Now we are in South West France at Capbreton we can get pretty much all the channels, bigger problem is there is sod all on worth watching, luckily we have a few thousand books on our tablets to read. Also we are getting free wifi here from Orange, have to keep logging on every 30 minutes but it's reasonably fast. Another wildcamper was parked here until today, only noticed his sticker when he was getting ready to go, it was John  & Joan (think his username is John Thompson)


----------



## Siimplyloco (Nov 1, 2013)

Hi.
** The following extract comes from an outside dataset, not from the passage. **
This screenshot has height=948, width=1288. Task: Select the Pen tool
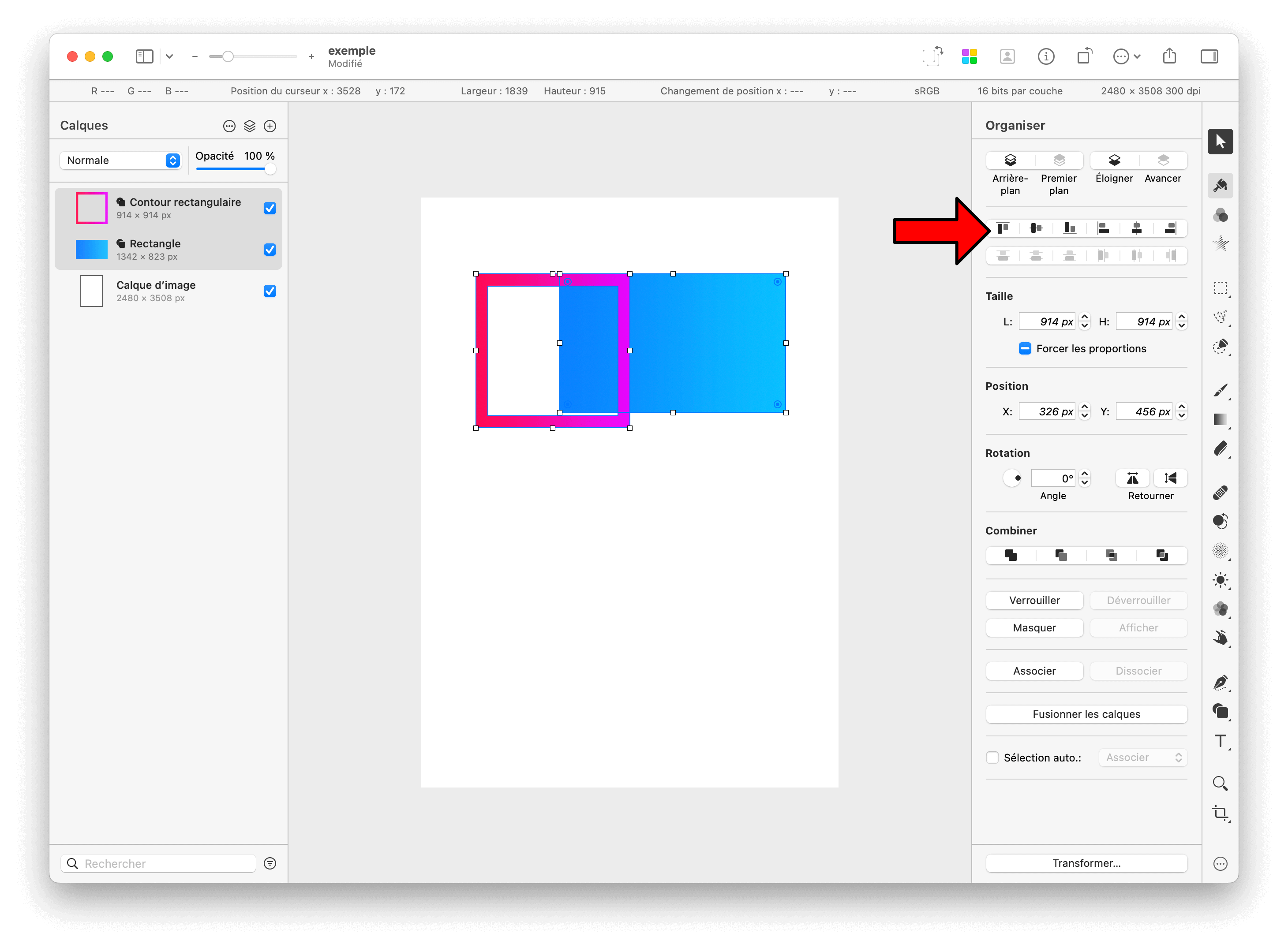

I know this is an old post but....
The Hymer I collected today has a Camos dome but no manual. Can anyone assist please? I've looked online but no joy so far. 
Thanks
John
Gosh, the van is loverly.....


----------



## Wooie1958 (Nov 1, 2013)

siimplyloco said:


> Hi. I know this is an old post but....
> The Hymer I collected today has a Camos dome but no manual. Can anyone assist please? I've looked online but no joy so far.
> Thanks
> John
> Gosh, the van is loverly.....





There are 3 to download here :- Camos Europe GmbH - Downloads

They might be of help.


----------



## Siimplyloco (Nov 1, 2013)

*No joy*

Thanks Wooie for the link: unfortunately there are no domes in the list.
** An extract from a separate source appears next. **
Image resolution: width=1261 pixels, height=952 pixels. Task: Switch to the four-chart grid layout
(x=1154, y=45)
I switch on the telly in the MH (it came with one + a Sky box) and it works. I'm just a little concerned as to how to set it up when I fit my whizzbang Avtex 18.5" DRS!
Cheers
John


----------



## Wooie1958 (Nov 1, 2013)

I have a Avtex TV and it`s pretty straight forward and all depends on how you connect the TV to the Satellite Box.

Mine is connected via the Scart Lead when i use it and all i have to do is to press " Scource " on the remote then scroll down to " Scart " and press OK.

When i`m not using the Sat Box i go back into Scource and scroll up to DVB, press OK and it`s back on the Internal Digital Tuner.


----------



## Siimplyloco (Nov 1, 2013)

Thanks, I'll give it a go! It would be nice to have a manual though.
John


----------